The bathroom renovation text below describes items the writer acquired for the bathroom that later turned out to have a flaw or to be unusable. List each such item with its problem.

Extract:
..........

Our apartment is only 650 square feet – not palatial at all. The bathroom is small, and felt cramped when we first saw it. But we used some clever tricks to get more storage inside, plus make it feel large, stately, and luxurious!
And yes, some of these require a renovation, but some of them, like the medicine cabinet and shower curtain tips, you can do with minimal tools and in an hour or two.
Tip #1. Be careful about sourcing reclaimed materials.
To be totally honest, the bathroom is the most difficult room in the house to renovate in an eco-friendly way. I found this out the hard way.
I was quite proud of myself when I found some new, gorgeous brass fixtures at Build It Green!… until I found out that all your fixtures and the hardware that fits into them behind the wall have to be by the same manufacturer in order to work together. (Which is ridiculous, in my opinion. What a waste.) So I ended up with a lot of useless brass fixtures on my hands, and had to order new, conventional ones in a panic a week before we were supposed to move in. If I had to do it again, I would have gotten a special low-flow shower head. Maybe I still will, eventually.
Tip #2: Get a medicine cabinet. You don’t need one that goes into the wall. Just buy one that sits on top of it. This is crucial for storing away all your little things that will clutter up the counter and make it feel smaller. I did my best to find a reclaimed medicine cabinet that would sit on the wall, not inside it, since there was no space in the wall. But I could only find the kind that go into the wall. So the one you see is new from Home Depot, too. After a year, the paint started peeling, however, so I don’t recommend Home Depot for medicine cabinets. You’ll have to fix it quickly.
The tub is reclaimed, though it comes with some … character. It has some hairline cracks in two corners that I didn’t see until it was too late. But everyone has graciously avoided mentioning them to me. You can’t really see them in the picture, but you can see them in person!

..........

Record extracts:
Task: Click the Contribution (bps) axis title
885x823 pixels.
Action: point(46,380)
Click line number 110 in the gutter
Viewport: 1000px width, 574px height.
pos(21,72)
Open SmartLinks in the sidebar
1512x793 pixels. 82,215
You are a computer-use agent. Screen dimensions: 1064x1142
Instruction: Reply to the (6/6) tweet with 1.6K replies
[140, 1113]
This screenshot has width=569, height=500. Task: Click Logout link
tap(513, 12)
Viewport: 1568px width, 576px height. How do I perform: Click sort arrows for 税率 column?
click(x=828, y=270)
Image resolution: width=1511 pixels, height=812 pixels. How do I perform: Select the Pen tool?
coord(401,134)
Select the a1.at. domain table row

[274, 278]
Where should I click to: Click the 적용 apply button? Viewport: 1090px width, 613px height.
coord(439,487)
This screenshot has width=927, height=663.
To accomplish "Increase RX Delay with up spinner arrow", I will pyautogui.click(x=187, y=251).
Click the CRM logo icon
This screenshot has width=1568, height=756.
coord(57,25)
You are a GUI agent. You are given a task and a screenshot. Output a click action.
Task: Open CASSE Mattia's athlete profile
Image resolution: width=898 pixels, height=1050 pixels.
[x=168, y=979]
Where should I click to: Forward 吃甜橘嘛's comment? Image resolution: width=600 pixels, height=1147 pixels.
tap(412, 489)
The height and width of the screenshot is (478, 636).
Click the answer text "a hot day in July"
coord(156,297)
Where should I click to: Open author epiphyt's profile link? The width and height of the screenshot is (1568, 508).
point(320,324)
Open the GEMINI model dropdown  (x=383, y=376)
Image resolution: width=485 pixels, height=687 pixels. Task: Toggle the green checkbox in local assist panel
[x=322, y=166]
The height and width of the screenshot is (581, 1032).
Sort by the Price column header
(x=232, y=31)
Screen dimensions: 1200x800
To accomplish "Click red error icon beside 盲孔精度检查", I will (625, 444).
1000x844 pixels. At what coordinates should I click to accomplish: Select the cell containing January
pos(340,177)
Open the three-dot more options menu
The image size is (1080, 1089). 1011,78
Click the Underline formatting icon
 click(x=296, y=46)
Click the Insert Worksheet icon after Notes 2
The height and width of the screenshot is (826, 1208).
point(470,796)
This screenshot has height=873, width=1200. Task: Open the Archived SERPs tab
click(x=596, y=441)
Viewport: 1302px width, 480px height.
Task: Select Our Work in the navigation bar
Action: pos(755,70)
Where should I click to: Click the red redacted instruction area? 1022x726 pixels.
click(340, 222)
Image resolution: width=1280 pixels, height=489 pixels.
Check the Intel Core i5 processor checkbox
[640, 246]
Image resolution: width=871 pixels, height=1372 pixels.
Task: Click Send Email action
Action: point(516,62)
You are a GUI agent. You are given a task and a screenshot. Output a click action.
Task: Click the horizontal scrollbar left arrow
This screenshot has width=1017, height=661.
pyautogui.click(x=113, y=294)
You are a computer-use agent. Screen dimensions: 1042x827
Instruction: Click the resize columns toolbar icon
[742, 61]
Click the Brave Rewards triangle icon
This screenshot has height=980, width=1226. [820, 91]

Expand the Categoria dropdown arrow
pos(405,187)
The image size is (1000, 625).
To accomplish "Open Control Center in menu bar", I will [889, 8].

..........

Solution to the exercise:
- Brass fixtures from Build It Green: they were useless, because all fixtures and the hardware behind the wall must come from the same manufacturer to work together.
- Medicine cabinet from Home Depot: after a year, the paint started peeling.
- Reclaimed tub: it has hairline cracks in two corners.